Extracto de página:
Un día mientras manejaba, vio a Liberace completamente maquillado y ataviado caminando por la calle.
“¿Sabes lo que voy a hacer?”, comentó a su acompañante, “voy a atropellar a ese hijo de puta. Habría un pianista menos del que preocuparse”. Hizo rugir el motor, pero finalmente desechó acabar con el extravagante intérprete.
Jerry Lee era devoto de la diversión total tras cada concierto. Organizaba fiestas en su habitación de hotel o recorría clubes. En Memphis tenía una oficina cuya única función era acompañar el alcohol con cocaína e ingerir diversidad de pastillas. De tanto en tanto, Jerry descargaba armas de fuego pulverizando vasos y botellas, o lanzaba gruesos cuchillos a la pared.
En una ocasión, después de tres días de fiesta, los participantes estaban completamente reventados. Todos, menos Jerry Lee.
Molesto, cogió una metralleta que había sido propiedad del legendario robabancos Machine Gun Kelly y la descargó en la habitación para despertar a los comensales y seguir la parranda. Al día siguiente acribilló la oficina contigua de un dentista, provocando daños por 50 mil dólares.
Piano al agua
En pleno apogeo, Jerry Lee Lewis se consideraba a sí mismo como el rey del rock & roll. Por lo mismo, se puso furioso cuando debió telonear a Chuck Berry. Decidido a dejar una marca insuperable, llenó una botella de Coca Cola con bencina y la derramó al interior del piano.
“Lo quemé hasta los cimientos”, declaró a la revista Rolling Stone en 1979. “Me obligaron a hacerlo, diciéndome que tenía que salir antes que Chuck. Se suponía que yo era la estrella del espectáculo”.

Tarea 1: Según el extracto, ¿qué vertió Jerry Lee Lewis dentro del piano?
Tarea 2: Cambia "metralleta" por "ametralladora" y reproduce el extracto desde "Molesto, cogió una" hasta "50 mil dólares.", ambos incluidos.

Datos proporcionados:
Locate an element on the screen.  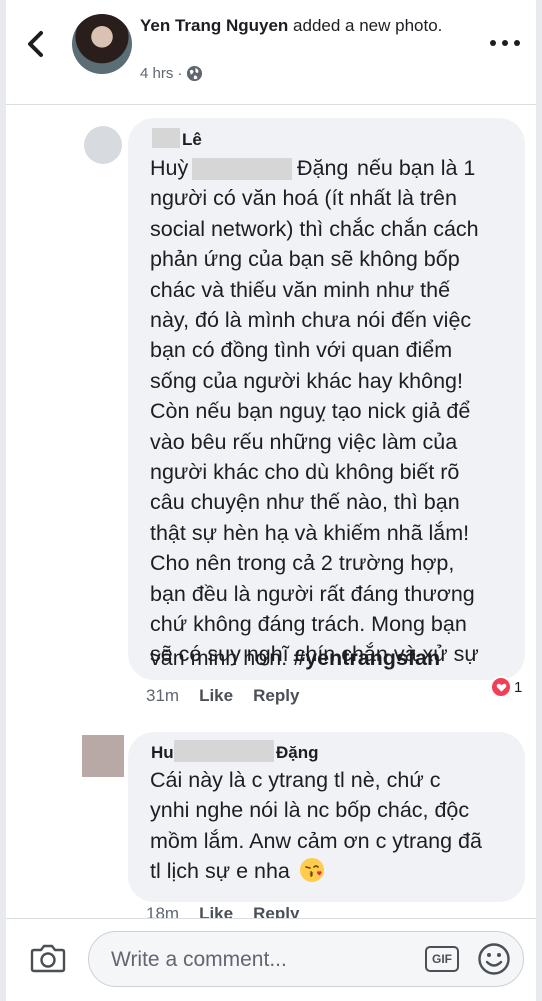
post-author-line: Yen Trang Nguyen added a new photo. is located at coordinates (305, 26).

Respuesta escrita 1: Bencina, que llevaba en una botella de Coca Cola.

Respuesta escrita 2:
Molesto, cogió una ametralladora que había sido propiedad del legendario robabancos Machine Gun Kelly y la descargó en la habitación para despertar a los comensales y seguir la parranda. Al día siguiente acribilló la oficina contigua de un dentista, provocando daños por 50 mil dólares.